Low self-esteem is when you do not measure up to yourself. It is when you feel you are not good enough – and especially when there is no particular reason in the present moment for that. Of course, for some strange reason, you can always find a rationale for not loving you. Something is constantly not good enough and you have an internal need for improvement – and “fixing”.
Do I have low self-esteem?
You are the only one who can answer that question. If you answer truly and honestly right now, do you feel that you are enough? Do you feel that you have what you need to go through life? If the answer is no to any or both of those questions, then you might be suffering from low self-esteem.
The answer to this question might be yes if you feel you are the worst human being that lived on the planet. Or that no one loves you because you somehow don’t deserve this.
What emotions are associated with low self-esteem?

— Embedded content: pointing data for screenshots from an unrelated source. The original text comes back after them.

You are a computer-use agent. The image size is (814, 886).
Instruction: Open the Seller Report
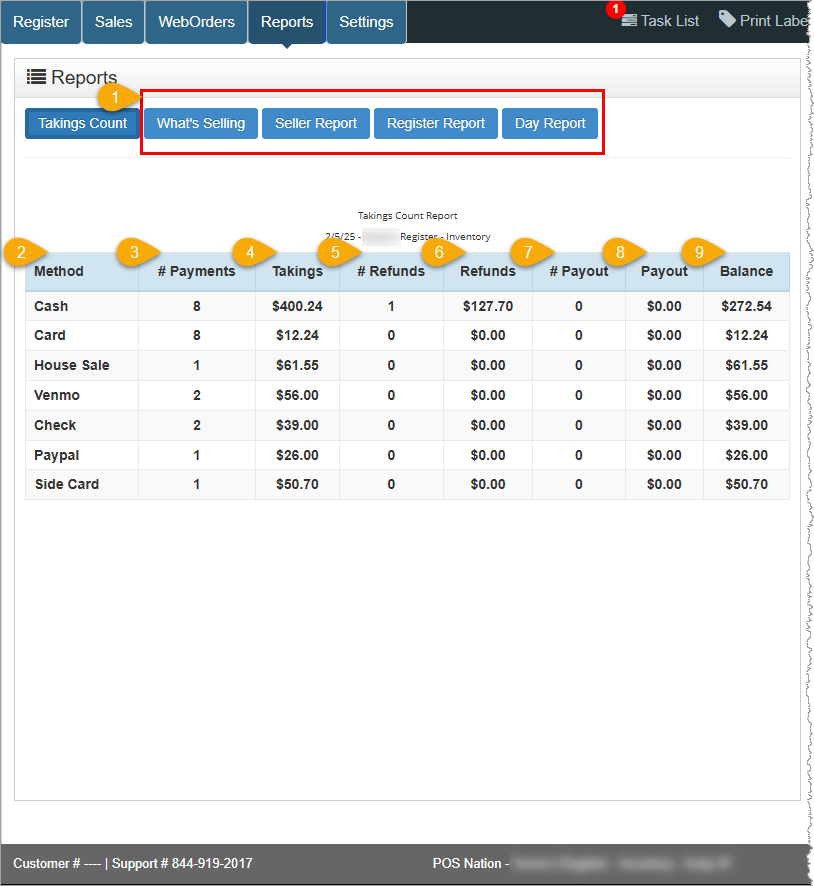(316, 123)
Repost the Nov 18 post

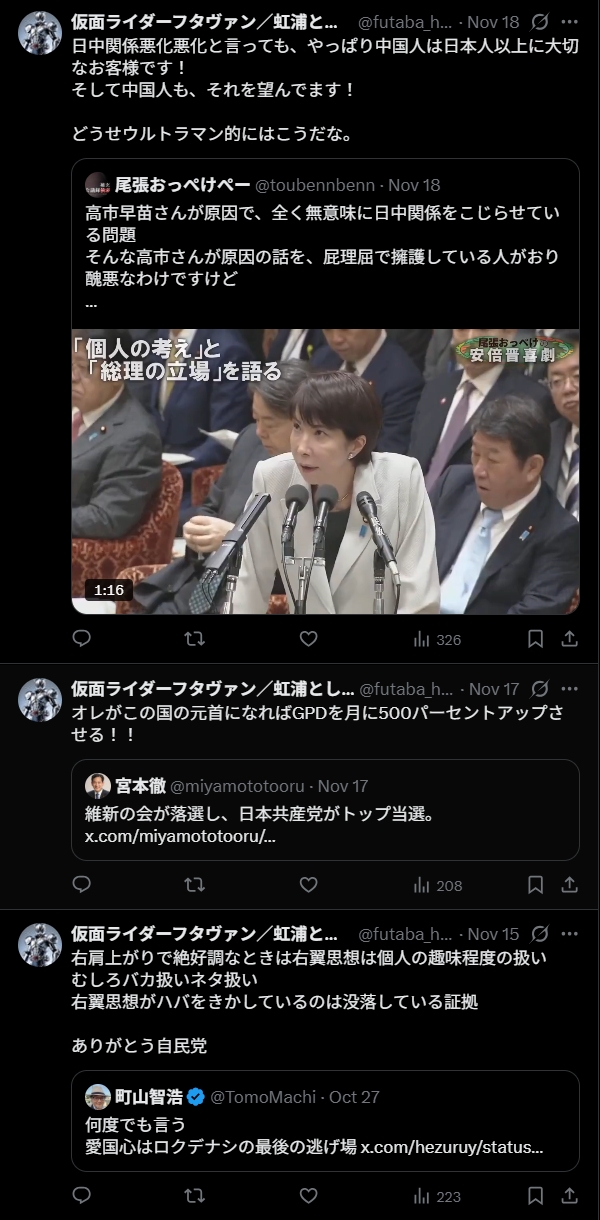pyautogui.click(x=196, y=638)
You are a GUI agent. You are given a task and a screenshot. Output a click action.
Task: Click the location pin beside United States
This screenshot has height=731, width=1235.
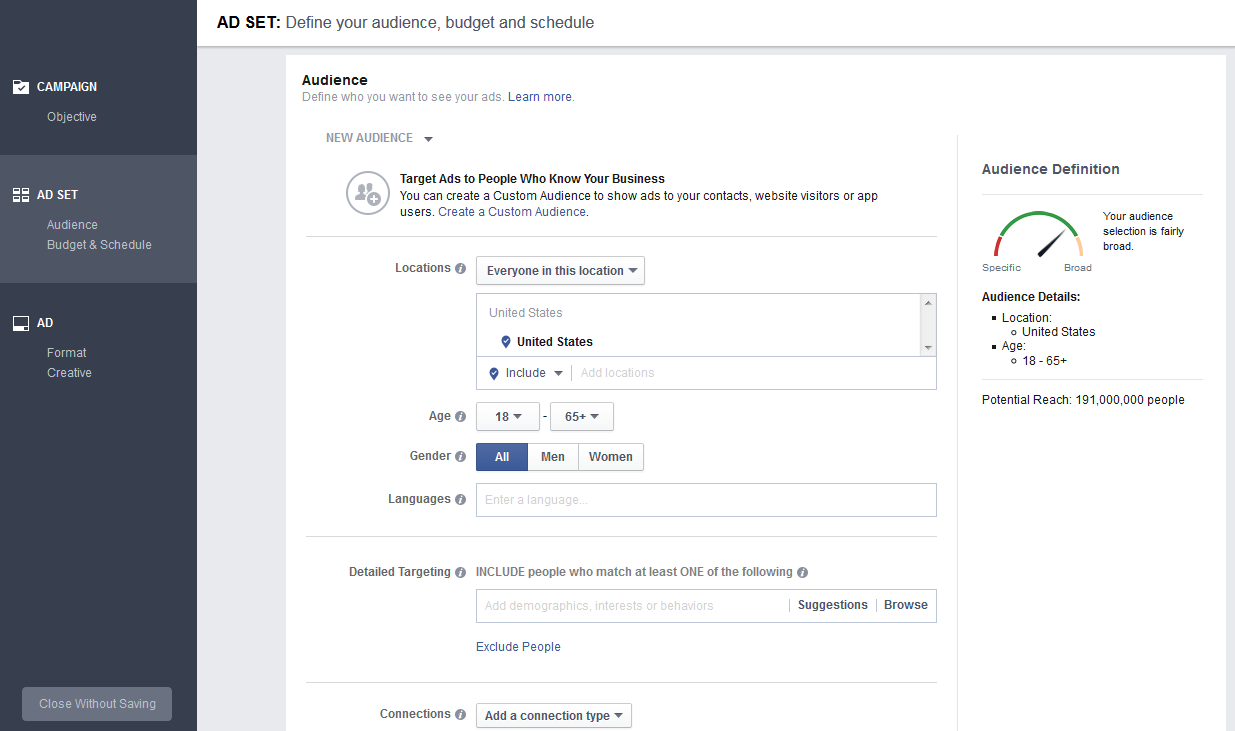pos(505,341)
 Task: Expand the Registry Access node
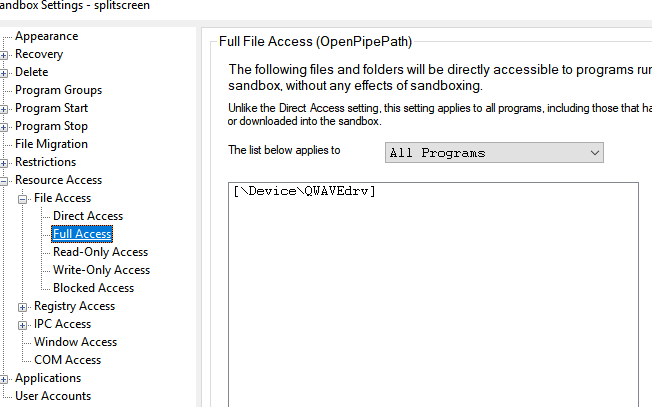tap(24, 306)
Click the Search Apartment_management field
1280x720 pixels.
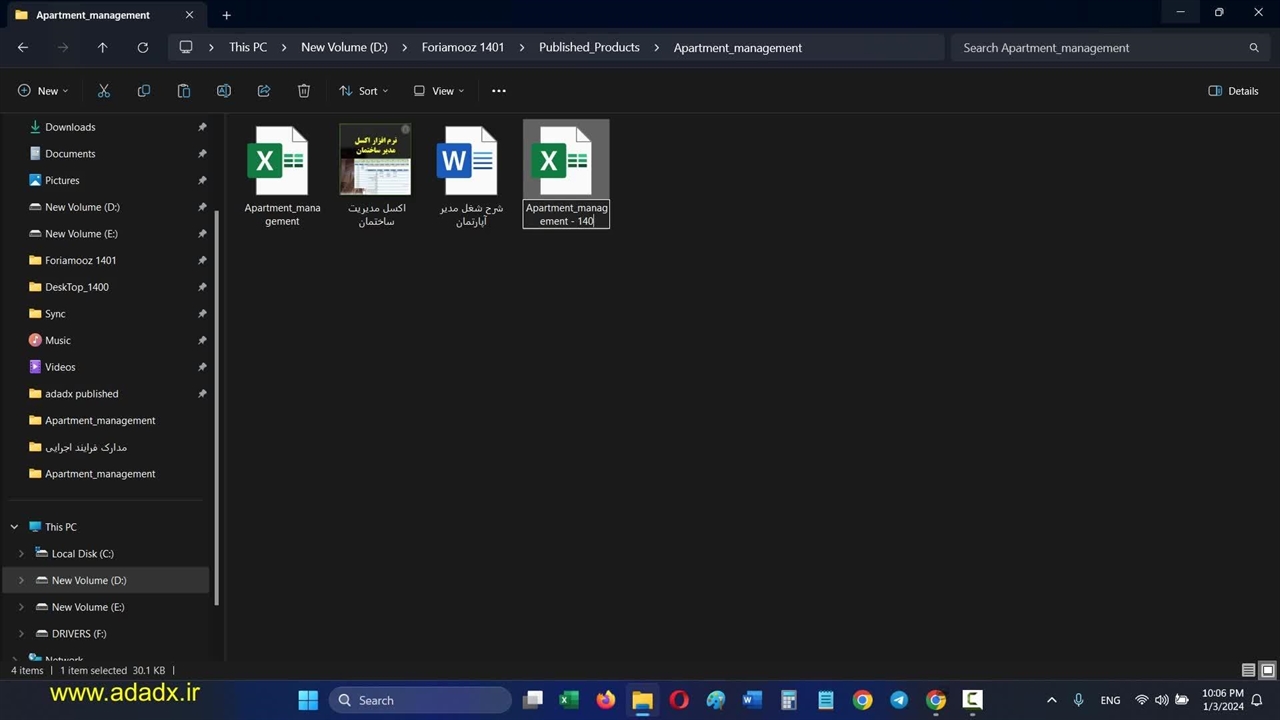tap(1100, 47)
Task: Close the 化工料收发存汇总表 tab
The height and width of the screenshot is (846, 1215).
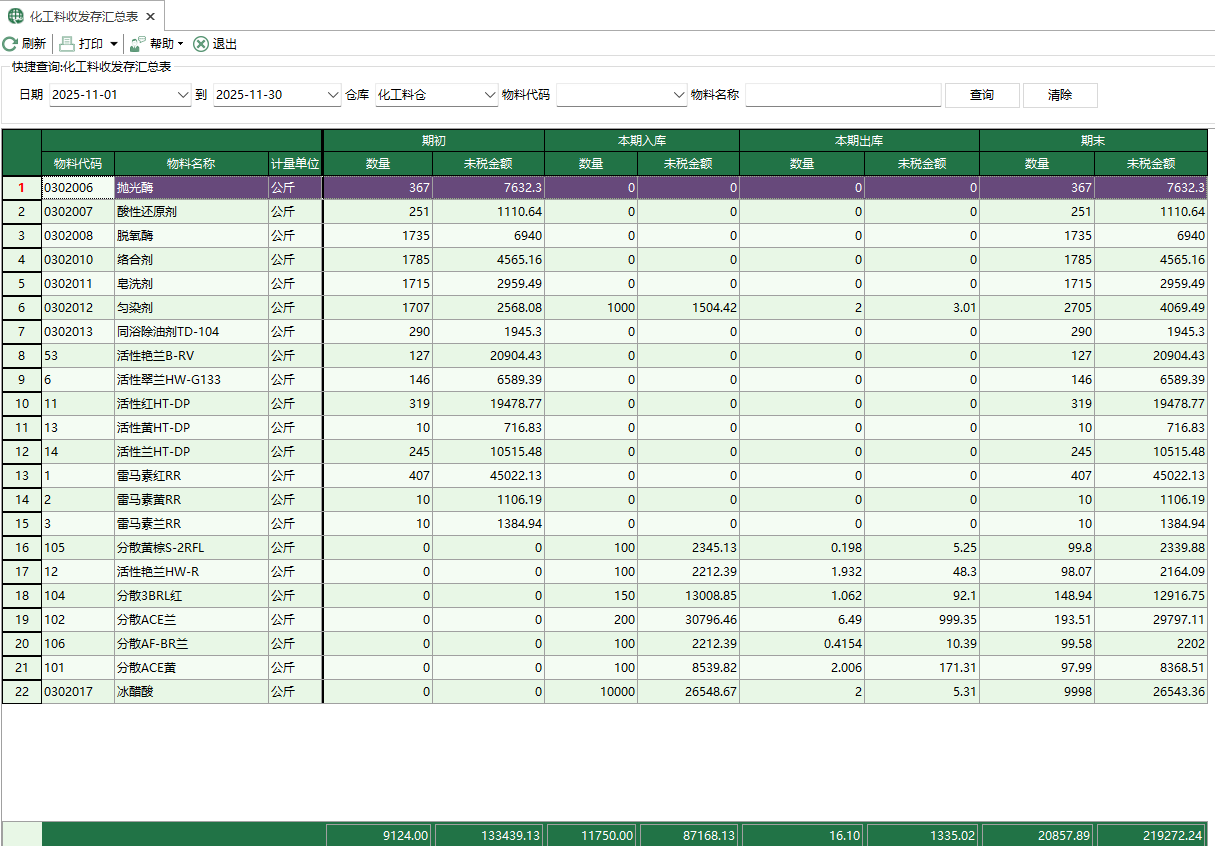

Usually, sadness is the main ingredient of low self-esteem. Of course, as this might become constant in your life, you might not notice how constantly present it is for you as you go about your everyday life. (It becomes a kind of background noise). However, self-doubt, self-blame and even self-loathing might be your constant companions directing huge amounts of energy back to yourself where you feel angry towards yourself and can even experience depression.
What do others observe when I suffer from low self-esteem?
- Habitually, you will start your sentences by giving some excuse. For example: “I know I don’t know this very well but…”. Or “This will probably be wrong but I think…”
- You second-guess yourself. What this means is that you will basically say something and then say the exact opposite – so that you have all the possibilities covered and no one can blame you.
- Moreover, you might find fault with others, at situations or at yourself constantly. Perfectionists might be suffering from a low self-esteem if nothing ever is good enough.
Friends and family will usually say something like “oh, it’s not that bad” but you feel that they don’t mean it and they just want to make you feel better.
Well, what then? Do I need to change something?
That is a tricky question. Because you are you. You don’t need to change something externally – you don’t have to change how you behave or what you show to the world. That would basically mean that you love your inner demons so much that you are willing to change externally but you want to keep your internal hell in place. (Not particularly fun – mind you). What if I told you that any change you need to make is the exact opposite? To realise and become aware of the bad relationship you have with yourself and change that? And by doing that, external situations are bound to change as well.
Is this easy to do?
Like everything else, this is challenging to achieve. You have to challenge yourself and you have to be compassionate to yourself with the right balance. Challenge the “poor me” voice but acknowledge it and allow yourself to feel the fact that you may need some kind of support from others to find your balance. Both are OK.
Realise that you might be the worst enemy of yourself right now. So go easy on yourself. Seek help and allow soothing and friendly voices to relax you and bring you back to reality.
Life is full of challenges. There are no souls who have been blessed (or actually cursed) with no difficulties in their lives. This is one of them.
You will realise the gift of resilience and uniqueness once you find yourself acknowledging yourself more and realising the amazing qualities that you bring to the world. Allow yourself to see your strengths and your uniqueness.
And an exercise for you! Answer the following questions and notice how you feel as you do:
- What are you proud of in you?
- What is your best quality?
- What are your strengths?
And remember that these questions do have answers (and “nothing” is not an acceptable one!)